* _Document excerpt_
** START **

DETAILED DESCRIPTION OF THE INVENTION

FIG. 1 shows a weaving machine 1 that is used for the manufacture of a fabric 2. To accomplish this, a warp thread bundle 3 is guided to heald shafts 4 by means of a not specifically illustrated warp beam, said heald shafts being disposed to form a shed 5 that is used for the weft input. To do so, respectively a few warp threads 6 of the bundle of warp threads are spread in vertical direction away from the other threads 7 of the warp thread bundle. In FIG. 1, the movement of the heald shafts 4 is indicated by an arrow.

The means that are used for driving the heald shafts are not specifically shown. Likewise, an illustration of the means used for weft input was omitted. In principle, however, all weft input means common in weaving machines may be used such as, for example, weft thread grippers, for example, rod grippers or web grippers, air jets, weaving shuttles or the like. Likewise, in order to form the shed it is possible to use any means suitable for shed formation such as, for example, the heald shafts 4, healds with various end eyelets, Jacquard healds or the like. In the present exemplary embodiment, the heald shafts 4 thus only are meant to illustrate various technical options for designing a means 8 for the formation of the shed 5.

For beating up the weft thread 9 that has been entered into the shed 5 at the fabric binding point or the beat-up edge 10, there is a beat-up means 11 that may be a reed 12, for example. The latter comprises a large number of individual blades 13 that are also referred to as leaf teeth or reed rods and are held on a batten 14. The blades 13 move into the interstices between the warp threads 6 and the interstices between the warp threads 7 that converge toward the beat-up edge 10. In so doing, the warp threads push the weft thread 9 against the beat-up edge 10 and abut there against said weft thread. The beat-up operation may be performed after each weft input or also after several weft inputs.

Preferably, the batten 14 is supported so as to be pivotable about an axis of rotation 15. The corresponding rockers 6 that connect the batten 14 with the swivel axis 15 are referred to as the “slay sword”.

The batten 14 is driven so as to rock back and forth in a pivoting motion about the axis of rotation 15. The associate driving device 17 is schematically shown by FIG. 1. It is in effective mechanical communication with the rockers 16 and/or the axis of rotation 15. FIG. 1 shows the driving connection in a dashed double line. The driving device 17 may be a servomotor or the like that is provided as the drive for the beat-up means 11. This drive may be independent of the drive of the heald shafts 4 or any potential shed-forming means 8. For example, servomotors that are different but driven synchronously by a common control can be used for driving the shed-forming means 8 and the beat-up means 11. Considering an alternative embodiment, the driving device 17 may also be a central driving device that drives the shed-forming means 8, as well as the beat-up means 11.

** END **

* _Stored data_

** START **

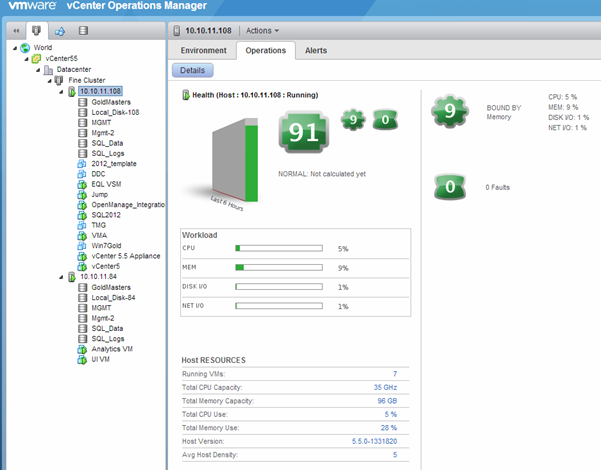Open the datastores view icon in sidebar
Screen dimensions: 601x470
point(83,31)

** END **

* _Actions to take_
[1] According to the weaving machine description, what other names are used for the blades of the reed?
[2] Resume the weaving machine description from the point where it stops.
The lines are not needed for any of this work.

* _Answers to the exercise_
[1] They are also referred to as leaf teeth or reed rods.

[2]
Furthermore, the weaving machine 1 comprises a clamping device 18 that clamps the produced fabric 2 extending from the beat-up edge 10 in place in the vicinity of the beat-up edge 10. The clamping device 18 holds the fabric 2 against a pulling force applied to the fabric 2 in longitudinal direction, so that the fabric leader 19 existing between the clamping device 18 and the beat-up edge 10 provides a sufficiently firm abutment for the beat-up operation, i.e., for the weft thread 9.

The clamping device 18 comprises at least one clamping jaw 20 and one abutment 21, for example in the form or a flat or curved clamping surface of a table 22. Preferably, the surface of the abutment 21 is configured so as to be complementary to the clamping jaw 20. Preferably, the abutment 21 is arranged so as to be stationary. Alternatively, it may arranged so as to be movable, e.g., adjustable.

A ventilating device 23 is provided for moving the clamping device 18 into clamping position and into release position. This clamping device is disposed to temporarily, and in a controlled manner, reduce or overcome the force pushing the clamping jaw 20 against the abutment 21 and, optionally, move the clamping jaw 20 away from the abutment 21. The ventilating device 23 is in direct driving communication with the beat-up means 11 or its driving device 17. Consequently, the beat-up means 11 and the ventilating device 23 are driven by the same driving device 17.

FIG. 2 shows one exemplary embodiment of the clamping device 28 and the ventilating device 23, for example.

The clamping jaw 20 has the form of a cylindrical roller or a cylindrical rod 24, for example. The rod 24 is oriented in a direction transverse to the longitudinal direction of the warp thread and extends across the width of the produced fabric 2. Thus, said rod is longer than the width of the fabric.

Preferably, the rod 24 is supported on a suitable carrier so as to be rotated without deceleration. The carrier is a frame 25, for example, that has arms on both sides of the spreader table 22, said arms having a length exceeding the diameter of the rod 24 and having the end 26 remote from the rod 24, said end being pivotally supported on a support that is stationary with respect to the table 22. Alternatively, the rod 24 may be rotated—beginning at the frame 25 or a suitable other support—in a decelerated manner or non-rotatable manner.

In addition to the clamping jaws 24 and the abutment 21, as well as optionally the frame 25, the clamping device 18 comprises, for example, one or more spring means 27 that are disposed to bias the clamping jaw 24 against the abutment 21. In so doing, the force of the spring means 27 is dimensioned in such a manner that a fabric clamped between the clamping jaw 20 and the abutment 21 cannot be moved forward by the longitudinal pull acting on the fabric and by the beat-up force applied by the beat-up means 11.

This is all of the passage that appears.